## The task
Your task is to give the data again, exactly, with every line intact.

## Records supplied

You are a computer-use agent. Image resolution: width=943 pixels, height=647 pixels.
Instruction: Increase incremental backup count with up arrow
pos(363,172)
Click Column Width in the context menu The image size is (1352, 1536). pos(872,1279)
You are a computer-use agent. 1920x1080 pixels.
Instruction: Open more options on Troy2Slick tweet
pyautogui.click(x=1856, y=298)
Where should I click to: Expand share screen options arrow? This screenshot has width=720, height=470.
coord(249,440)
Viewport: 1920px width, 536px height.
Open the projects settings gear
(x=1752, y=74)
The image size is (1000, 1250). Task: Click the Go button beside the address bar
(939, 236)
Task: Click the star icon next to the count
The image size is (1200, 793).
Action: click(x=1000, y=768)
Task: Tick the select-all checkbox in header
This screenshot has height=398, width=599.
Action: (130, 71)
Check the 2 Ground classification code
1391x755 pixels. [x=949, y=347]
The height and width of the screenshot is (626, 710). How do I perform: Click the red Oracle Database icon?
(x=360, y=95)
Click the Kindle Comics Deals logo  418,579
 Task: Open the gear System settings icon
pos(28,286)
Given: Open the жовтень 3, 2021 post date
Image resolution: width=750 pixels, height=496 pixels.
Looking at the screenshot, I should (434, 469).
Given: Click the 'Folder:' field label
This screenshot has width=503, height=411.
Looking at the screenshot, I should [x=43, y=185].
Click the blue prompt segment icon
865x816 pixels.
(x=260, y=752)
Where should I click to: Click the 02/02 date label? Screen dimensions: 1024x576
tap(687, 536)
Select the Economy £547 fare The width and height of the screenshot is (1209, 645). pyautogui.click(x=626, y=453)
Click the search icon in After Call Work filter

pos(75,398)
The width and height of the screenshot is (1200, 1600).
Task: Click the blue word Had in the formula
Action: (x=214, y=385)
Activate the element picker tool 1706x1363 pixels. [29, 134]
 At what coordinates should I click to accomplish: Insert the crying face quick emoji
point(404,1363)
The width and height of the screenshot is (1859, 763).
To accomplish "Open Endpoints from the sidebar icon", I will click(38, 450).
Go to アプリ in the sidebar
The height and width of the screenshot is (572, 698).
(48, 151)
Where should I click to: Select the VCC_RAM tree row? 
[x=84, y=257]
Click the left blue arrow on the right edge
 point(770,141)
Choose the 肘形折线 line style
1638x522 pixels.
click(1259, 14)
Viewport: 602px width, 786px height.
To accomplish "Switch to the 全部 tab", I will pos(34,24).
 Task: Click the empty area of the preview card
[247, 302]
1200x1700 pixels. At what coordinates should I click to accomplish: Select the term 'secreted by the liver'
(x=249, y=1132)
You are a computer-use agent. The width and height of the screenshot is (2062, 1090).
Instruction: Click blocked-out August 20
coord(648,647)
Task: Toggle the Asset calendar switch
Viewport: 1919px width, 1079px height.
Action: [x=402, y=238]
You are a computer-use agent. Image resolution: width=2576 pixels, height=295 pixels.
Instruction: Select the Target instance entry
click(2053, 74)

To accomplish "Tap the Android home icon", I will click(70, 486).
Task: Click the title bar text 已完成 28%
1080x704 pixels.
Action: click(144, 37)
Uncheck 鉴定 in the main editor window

## Expected answer
You are a computer-use agent. Image resolution: width=943 pixels, height=647 pixels.
Instruction: Increase incremental backup count with up arrow
pos(363,172)
Click Column Width in the context menu The image size is (1352, 1536). pos(872,1279)
You are a computer-use agent. 1920x1080 pixels.
Instruction: Open more options on Troy2Slick tweet
pyautogui.click(x=1856, y=298)
Where should I click to: Expand share screen options arrow? This screenshot has width=720, height=470.
coord(249,440)
Viewport: 1920px width, 536px height.
Open the projects settings gear
(x=1752, y=74)
The image size is (1000, 1250). Task: Click the Go button beside the address bar
(939, 236)
Task: Click the star icon next to the count
The image size is (1200, 793).
Action: click(x=1000, y=768)
Task: Tick the select-all checkbox in header
This screenshot has height=398, width=599.
Action: (130, 71)
Check the 2 Ground classification code
1391x755 pixels. [x=949, y=347]
The height and width of the screenshot is (626, 710). How do I perform: Click the red Oracle Database icon?
(x=360, y=95)
Click the Kindle Comics Deals logo  418,579
 Task: Open the gear System settings icon
pos(28,286)
Given: Open the жовтень 3, 2021 post date
Image resolution: width=750 pixels, height=496 pixels.
Looking at the screenshot, I should (434, 469).
Given: Click the 'Folder:' field label
This screenshot has width=503, height=411.
Looking at the screenshot, I should [x=43, y=185].
Click the blue prompt segment icon
865x816 pixels.
(x=260, y=752)
Where should I click to: Click the 02/02 date label? Screen dimensions: 1024x576
tap(687, 536)
Select the Economy £547 fare The width and height of the screenshot is (1209, 645). pyautogui.click(x=626, y=453)
Click the search icon in After Call Work filter

pos(75,398)
The width and height of the screenshot is (1200, 1600).
Task: Click the blue word Had in the formula
Action: (x=214, y=385)
Activate the element picker tool 1706x1363 pixels. [29, 134]
 At what coordinates should I click to accomplish: Insert the crying face quick emoji
point(404,1363)
The width and height of the screenshot is (1859, 763).
To accomplish "Open Endpoints from the sidebar icon", I will click(38, 450).
Go to アプリ in the sidebar
The height and width of the screenshot is (572, 698).
(48, 151)
Where should I click to: Select the VCC_RAM tree row? 
[x=84, y=257]
Click the left blue arrow on the right edge
 point(770,141)
Choose the 肘形折线 line style
1638x522 pixels.
click(1259, 14)
Viewport: 602px width, 786px height.
To accomplish "Switch to the 全部 tab", I will pos(34,24).
 Task: Click the empty area of the preview card
[247, 302]
1200x1700 pixels. At what coordinates should I click to accomplish: Select the term 'secreted by the liver'
(x=249, y=1132)
You are a computer-use agent. The width and height of the screenshot is (2062, 1090).
Instruction: Click blocked-out August 20
coord(648,647)
Task: Toggle the Asset calendar switch
Viewport: 1919px width, 1079px height.
Action: [x=402, y=238]
You are a computer-use agent. Image resolution: width=2576 pixels, height=295 pixels.
Instruction: Select the Target instance entry
click(2053, 74)

To accomplish "Tap the Android home icon", I will click(70, 486).
Task: Click the title bar text 已完成 28%
1080x704 pixels.
Action: click(144, 37)
Uncheck 鉴定 in the main editor window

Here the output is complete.